__Records provided__.
= = = =

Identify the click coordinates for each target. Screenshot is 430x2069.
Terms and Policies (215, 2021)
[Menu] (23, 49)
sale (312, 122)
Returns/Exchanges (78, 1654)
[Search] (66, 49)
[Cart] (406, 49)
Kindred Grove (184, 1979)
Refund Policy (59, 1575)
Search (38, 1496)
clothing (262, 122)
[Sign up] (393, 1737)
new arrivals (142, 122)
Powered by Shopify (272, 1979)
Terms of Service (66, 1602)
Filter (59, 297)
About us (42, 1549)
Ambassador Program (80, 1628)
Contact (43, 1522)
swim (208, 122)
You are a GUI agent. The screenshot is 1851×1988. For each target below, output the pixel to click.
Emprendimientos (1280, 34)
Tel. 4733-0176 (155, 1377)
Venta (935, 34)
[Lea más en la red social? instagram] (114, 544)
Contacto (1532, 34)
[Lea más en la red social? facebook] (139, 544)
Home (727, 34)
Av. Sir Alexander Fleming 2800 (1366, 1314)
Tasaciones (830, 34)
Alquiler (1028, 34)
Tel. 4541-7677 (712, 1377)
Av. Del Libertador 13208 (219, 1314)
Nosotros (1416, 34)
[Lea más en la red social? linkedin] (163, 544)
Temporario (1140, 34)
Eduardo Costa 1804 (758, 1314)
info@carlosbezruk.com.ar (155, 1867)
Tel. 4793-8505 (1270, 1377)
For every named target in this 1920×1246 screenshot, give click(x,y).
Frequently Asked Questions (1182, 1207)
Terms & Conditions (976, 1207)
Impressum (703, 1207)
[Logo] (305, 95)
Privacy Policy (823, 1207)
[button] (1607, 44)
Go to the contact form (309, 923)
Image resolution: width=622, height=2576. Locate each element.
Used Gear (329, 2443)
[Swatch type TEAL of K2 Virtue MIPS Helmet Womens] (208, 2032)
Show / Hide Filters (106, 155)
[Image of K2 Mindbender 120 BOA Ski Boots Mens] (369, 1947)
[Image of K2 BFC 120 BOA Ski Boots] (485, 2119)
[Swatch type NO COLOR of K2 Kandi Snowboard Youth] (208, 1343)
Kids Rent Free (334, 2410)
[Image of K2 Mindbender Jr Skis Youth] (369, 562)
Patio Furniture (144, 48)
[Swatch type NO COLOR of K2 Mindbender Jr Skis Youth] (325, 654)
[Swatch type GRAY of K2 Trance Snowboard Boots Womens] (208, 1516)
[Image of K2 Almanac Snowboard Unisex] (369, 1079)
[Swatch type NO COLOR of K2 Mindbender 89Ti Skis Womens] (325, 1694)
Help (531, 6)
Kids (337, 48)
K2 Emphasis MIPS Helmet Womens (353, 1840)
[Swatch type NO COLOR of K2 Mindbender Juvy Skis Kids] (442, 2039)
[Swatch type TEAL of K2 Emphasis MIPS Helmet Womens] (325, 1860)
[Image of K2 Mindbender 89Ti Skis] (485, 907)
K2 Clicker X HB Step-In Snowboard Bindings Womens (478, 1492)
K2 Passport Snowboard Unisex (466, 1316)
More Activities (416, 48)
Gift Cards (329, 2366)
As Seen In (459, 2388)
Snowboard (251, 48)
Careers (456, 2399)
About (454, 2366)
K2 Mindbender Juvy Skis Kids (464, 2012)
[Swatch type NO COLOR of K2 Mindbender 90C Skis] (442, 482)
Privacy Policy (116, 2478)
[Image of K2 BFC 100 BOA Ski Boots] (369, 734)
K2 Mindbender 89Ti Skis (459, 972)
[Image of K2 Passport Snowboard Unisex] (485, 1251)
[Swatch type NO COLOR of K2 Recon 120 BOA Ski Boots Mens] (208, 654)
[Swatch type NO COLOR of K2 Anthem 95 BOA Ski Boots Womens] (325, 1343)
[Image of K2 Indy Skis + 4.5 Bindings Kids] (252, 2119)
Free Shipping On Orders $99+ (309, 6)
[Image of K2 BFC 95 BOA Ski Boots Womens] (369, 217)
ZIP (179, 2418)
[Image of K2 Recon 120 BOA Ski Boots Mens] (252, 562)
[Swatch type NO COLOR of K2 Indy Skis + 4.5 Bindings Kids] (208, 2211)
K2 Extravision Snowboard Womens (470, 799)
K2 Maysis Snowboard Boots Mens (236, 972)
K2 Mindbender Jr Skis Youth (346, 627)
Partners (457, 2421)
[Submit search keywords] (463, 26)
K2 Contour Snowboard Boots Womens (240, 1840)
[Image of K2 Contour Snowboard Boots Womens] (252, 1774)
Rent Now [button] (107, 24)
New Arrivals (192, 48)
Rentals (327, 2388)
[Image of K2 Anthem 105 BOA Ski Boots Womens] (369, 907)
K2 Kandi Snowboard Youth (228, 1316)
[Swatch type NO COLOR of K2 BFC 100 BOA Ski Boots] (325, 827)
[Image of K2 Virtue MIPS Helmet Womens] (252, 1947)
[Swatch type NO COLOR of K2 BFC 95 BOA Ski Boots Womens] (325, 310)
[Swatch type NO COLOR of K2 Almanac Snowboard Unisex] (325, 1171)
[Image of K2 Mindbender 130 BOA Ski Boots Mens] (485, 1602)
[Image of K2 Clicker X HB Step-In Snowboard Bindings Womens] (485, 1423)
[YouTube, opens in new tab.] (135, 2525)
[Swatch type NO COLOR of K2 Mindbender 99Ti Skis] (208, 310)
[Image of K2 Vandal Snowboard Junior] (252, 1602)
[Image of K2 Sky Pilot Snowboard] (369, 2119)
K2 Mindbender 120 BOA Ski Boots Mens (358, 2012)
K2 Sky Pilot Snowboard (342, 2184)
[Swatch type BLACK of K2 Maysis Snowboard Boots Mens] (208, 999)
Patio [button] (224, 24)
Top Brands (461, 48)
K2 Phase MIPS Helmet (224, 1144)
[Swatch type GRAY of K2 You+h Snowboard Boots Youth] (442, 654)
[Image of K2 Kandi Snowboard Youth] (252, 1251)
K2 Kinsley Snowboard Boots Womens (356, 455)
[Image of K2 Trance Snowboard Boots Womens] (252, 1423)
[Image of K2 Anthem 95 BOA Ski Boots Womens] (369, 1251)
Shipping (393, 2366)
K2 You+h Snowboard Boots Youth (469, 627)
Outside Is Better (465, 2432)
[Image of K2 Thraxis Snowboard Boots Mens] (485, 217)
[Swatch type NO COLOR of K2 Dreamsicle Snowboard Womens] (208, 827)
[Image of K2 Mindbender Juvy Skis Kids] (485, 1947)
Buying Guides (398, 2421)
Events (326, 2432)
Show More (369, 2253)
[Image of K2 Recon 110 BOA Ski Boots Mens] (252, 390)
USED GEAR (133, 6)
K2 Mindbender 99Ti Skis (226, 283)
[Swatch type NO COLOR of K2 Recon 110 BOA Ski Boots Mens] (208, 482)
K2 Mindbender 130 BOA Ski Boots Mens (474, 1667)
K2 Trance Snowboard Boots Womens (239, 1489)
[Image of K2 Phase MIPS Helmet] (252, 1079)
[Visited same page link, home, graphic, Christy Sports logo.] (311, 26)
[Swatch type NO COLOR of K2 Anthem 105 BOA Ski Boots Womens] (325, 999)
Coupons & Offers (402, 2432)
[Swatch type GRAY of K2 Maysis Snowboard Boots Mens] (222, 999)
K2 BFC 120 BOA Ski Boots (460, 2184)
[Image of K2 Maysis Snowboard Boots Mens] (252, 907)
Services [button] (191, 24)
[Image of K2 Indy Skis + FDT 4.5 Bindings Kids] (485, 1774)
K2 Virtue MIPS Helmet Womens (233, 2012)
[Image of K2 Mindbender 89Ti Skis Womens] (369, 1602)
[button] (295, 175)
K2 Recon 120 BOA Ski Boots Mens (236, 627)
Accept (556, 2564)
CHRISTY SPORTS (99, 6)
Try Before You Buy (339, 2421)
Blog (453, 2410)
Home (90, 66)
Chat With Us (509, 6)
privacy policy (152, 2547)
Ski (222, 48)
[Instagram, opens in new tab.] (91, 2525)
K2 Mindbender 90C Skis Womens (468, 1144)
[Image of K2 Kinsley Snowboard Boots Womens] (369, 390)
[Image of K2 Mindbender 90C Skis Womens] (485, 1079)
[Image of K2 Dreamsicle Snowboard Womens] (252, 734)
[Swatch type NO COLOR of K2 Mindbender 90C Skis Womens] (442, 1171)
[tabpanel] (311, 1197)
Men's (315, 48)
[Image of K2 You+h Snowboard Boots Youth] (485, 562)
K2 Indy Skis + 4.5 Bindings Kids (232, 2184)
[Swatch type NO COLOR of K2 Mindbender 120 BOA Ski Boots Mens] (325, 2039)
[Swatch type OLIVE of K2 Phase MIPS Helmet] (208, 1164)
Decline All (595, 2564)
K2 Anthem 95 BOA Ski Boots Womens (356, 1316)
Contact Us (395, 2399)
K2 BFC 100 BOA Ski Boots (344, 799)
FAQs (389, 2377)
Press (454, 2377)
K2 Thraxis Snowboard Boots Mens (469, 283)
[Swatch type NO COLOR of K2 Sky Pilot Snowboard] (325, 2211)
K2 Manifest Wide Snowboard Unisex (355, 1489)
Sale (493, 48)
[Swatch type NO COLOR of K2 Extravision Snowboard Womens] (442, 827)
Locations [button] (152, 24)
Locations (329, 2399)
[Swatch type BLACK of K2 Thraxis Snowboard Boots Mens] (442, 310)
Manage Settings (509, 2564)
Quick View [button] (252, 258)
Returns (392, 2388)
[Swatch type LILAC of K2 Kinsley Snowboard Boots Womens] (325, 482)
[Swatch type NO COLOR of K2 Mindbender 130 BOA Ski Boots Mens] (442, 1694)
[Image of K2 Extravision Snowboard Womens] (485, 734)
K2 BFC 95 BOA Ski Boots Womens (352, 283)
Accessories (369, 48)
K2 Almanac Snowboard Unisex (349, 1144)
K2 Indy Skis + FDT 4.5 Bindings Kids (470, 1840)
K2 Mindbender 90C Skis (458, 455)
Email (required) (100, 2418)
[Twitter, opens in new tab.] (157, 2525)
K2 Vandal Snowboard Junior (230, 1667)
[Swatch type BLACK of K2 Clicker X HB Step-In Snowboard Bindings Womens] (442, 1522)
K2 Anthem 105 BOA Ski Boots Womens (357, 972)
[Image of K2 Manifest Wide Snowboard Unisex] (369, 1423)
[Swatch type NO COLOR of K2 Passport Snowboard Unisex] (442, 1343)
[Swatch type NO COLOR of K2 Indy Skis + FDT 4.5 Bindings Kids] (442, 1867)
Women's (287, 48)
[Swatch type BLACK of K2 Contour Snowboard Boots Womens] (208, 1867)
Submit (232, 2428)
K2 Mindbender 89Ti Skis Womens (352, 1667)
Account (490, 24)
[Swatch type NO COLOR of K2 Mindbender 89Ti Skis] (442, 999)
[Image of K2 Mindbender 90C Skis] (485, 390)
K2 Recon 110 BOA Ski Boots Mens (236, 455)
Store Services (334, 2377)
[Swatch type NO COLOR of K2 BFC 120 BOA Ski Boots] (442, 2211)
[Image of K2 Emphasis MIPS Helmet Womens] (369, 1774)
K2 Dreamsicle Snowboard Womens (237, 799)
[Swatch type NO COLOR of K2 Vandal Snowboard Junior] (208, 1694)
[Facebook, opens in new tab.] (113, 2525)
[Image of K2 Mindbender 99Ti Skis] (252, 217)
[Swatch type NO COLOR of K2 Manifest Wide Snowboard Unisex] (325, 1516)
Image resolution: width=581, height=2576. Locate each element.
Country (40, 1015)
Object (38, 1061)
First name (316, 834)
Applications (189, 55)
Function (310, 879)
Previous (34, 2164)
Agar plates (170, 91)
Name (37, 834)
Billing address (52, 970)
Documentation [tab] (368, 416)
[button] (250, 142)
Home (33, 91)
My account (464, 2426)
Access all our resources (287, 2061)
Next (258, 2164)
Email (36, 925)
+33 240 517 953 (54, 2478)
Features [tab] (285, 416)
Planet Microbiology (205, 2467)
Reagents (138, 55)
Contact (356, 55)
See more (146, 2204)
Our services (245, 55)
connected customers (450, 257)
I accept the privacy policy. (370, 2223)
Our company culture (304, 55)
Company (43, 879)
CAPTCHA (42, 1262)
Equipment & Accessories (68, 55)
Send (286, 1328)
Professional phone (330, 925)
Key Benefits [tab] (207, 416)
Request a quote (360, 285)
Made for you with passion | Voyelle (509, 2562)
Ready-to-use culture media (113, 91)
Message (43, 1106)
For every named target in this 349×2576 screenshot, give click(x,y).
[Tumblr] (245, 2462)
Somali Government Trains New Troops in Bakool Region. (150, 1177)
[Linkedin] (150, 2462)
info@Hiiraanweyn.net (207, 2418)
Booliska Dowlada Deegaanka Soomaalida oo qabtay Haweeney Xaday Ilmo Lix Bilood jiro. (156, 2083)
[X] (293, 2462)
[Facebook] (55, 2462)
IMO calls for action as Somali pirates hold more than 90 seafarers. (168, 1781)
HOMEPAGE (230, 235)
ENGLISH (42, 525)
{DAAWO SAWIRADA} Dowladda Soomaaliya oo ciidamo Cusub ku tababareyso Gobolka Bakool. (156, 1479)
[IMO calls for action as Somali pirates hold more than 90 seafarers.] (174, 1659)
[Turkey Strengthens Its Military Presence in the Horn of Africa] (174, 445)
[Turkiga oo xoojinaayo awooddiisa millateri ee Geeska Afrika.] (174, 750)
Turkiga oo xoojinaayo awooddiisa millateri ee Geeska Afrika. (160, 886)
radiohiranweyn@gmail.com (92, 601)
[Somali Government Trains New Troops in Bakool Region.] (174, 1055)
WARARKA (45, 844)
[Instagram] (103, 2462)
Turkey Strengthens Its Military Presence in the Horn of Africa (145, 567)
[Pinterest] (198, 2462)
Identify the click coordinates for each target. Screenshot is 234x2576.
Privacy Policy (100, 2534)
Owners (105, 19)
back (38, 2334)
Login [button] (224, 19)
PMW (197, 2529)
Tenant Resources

= = = =

__Task item__. For this task, write out exactly the lines of the entries above, starting at the line with "[Swatch type TEAL of K2 Emphasis" and ending at the line with "More Activities (416, 48)", both included, and no others.

__Exercise answer__.
[Swatch type TEAL of K2 Emphasis MIPS Helmet Womens] (325, 1860)
[Image of K2 Mindbender 89Ti Skis] (485, 907)
K2 Clicker X HB Step-In Snowboard Bindings Womens (478, 1492)
K2 Passport Snowboard Unisex (466, 1316)
More Activities (416, 48)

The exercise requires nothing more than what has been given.